Kidney Transplant Denied to Insured Man Because of Immigration Status

Immigration status means dialysis patient can't get kidney transplant.

Jesus Navarro has a donor and he has medical insurance -- everything the Oakland man needs for the kidney transplant that will save his life.

Problem is, Navarro, 35, is an illegal immigrant. So despite working for 14 years at a steel foundry in Berkeley and his private insurance, doctors at UC San Francisco Medical Center are refusing to perform the operation, according to the Contra Costa Times.

Immigration debates put hospitals into an "ethical gray area... which they hate," the newspaper reported. Many hospitals across the country have been criticized for refusing to perform operations because of a concern over future ability to pay for care, and others have been lambasted for performing multiple organ transplants on patients here illegally. Then there's the whole "do no harm" principle.

Navarro continued to work full-time at Pacific Steel in Berkeley despite eight years of kidney failure, using dialysis. Dialysis patients have a life expectancy of six years, the newspaper reported.
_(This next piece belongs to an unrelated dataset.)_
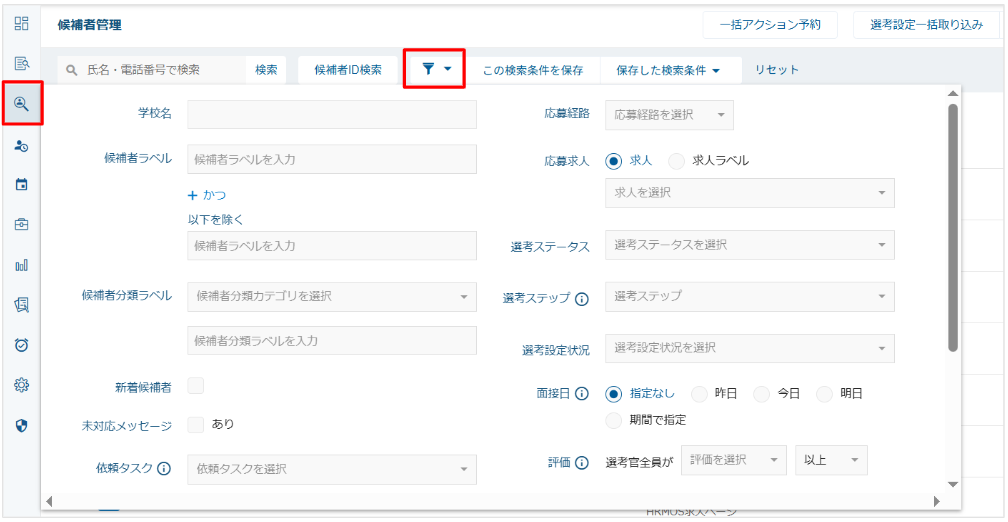Click the 学校名 input field
Viewport: 1008px width, 522px height.
[332, 115]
Navarro reached the top of the transplant list last year, but was nixed when hospital officials found out his immigration status. His wife then offered her own kidney, but officials again said no.

So now he's stuck in an odd limbo. His private insurance will continue despite losing his foundry job in an immigration audit last month. But if he ends up in Medi-Cal, he is in serious trouble: Medi-Cal will not pay for immunosuppressive drugs to ward off organ rejection.

Navarro is currently looking for a job, he told the newspaper. As for the new kidney he will eventually need, that's in his wife. He just needs to find someone willing to do the operation -- or he'll die.